# [Task requirements]
When the line containing "1024x610 pixels. How" is found in the data below, copy it and each line after it through the line containing "Task: Open the Division", exactly and with no others.

# [Given records]
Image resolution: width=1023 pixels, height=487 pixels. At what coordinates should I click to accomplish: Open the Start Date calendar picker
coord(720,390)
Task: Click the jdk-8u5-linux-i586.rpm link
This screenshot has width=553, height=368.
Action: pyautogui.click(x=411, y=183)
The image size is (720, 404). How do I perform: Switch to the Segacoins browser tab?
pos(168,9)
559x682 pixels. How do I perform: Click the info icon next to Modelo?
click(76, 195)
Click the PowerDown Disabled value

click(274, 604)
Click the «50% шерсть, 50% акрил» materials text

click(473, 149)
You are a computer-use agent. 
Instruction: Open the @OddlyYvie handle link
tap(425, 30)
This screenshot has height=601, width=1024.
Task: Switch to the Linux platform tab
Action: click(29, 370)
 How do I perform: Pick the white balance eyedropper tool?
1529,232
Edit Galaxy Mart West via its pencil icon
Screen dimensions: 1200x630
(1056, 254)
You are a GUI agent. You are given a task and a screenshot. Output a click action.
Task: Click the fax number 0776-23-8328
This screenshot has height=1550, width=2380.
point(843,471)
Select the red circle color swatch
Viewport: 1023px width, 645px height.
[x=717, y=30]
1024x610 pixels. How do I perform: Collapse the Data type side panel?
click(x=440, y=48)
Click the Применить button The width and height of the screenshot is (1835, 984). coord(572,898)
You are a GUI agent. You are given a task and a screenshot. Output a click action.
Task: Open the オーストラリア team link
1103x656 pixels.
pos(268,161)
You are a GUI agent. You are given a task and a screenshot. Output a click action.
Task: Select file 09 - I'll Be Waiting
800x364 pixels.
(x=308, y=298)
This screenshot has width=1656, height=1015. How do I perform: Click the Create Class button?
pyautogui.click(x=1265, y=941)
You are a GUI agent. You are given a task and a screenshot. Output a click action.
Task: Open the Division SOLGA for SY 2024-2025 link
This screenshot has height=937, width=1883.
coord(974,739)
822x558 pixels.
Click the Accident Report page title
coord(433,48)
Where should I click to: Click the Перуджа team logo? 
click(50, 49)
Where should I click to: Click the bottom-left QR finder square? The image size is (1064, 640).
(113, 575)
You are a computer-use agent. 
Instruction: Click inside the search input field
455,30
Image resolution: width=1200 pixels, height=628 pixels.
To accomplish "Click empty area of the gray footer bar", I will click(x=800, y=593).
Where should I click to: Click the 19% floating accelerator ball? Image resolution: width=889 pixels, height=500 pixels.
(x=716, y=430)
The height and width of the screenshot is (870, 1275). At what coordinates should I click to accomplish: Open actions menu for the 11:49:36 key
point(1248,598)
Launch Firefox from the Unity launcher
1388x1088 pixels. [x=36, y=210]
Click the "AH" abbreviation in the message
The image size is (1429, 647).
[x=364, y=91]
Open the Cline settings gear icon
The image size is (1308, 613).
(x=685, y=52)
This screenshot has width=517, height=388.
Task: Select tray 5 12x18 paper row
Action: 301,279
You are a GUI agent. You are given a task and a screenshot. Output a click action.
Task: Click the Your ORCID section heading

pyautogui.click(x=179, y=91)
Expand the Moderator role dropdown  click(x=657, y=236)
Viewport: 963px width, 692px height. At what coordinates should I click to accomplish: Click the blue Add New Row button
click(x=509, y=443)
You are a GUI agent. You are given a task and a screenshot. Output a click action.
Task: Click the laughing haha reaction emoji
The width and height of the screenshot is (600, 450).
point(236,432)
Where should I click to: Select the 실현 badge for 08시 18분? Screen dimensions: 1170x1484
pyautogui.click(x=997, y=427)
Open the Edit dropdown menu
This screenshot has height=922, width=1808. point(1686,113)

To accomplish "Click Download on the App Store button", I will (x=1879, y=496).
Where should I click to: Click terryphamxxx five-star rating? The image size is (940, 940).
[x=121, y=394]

# [Task response]
1024x610 pixels. How do I perform: Collapse the Data type side panel?
click(x=440, y=48)
Click the Применить button The width and height of the screenshot is (1835, 984). coord(572,898)
You are a GUI agent. You are given a task and a screenshot. Output a click action.
Task: Open the オーストラリア team link
1103x656 pixels.
pos(268,161)
You are a GUI agent. You are given a task and a screenshot. Output a click action.
Task: Select file 09 - I'll Be Waiting
800x364 pixels.
(x=308, y=298)
This screenshot has width=1656, height=1015. How do I perform: Click the Create Class button?
pyautogui.click(x=1265, y=941)
You are a GUI agent. You are given a task and a screenshot. Output a click action.
Task: Open the Division SOLGA for SY 2024-2025 link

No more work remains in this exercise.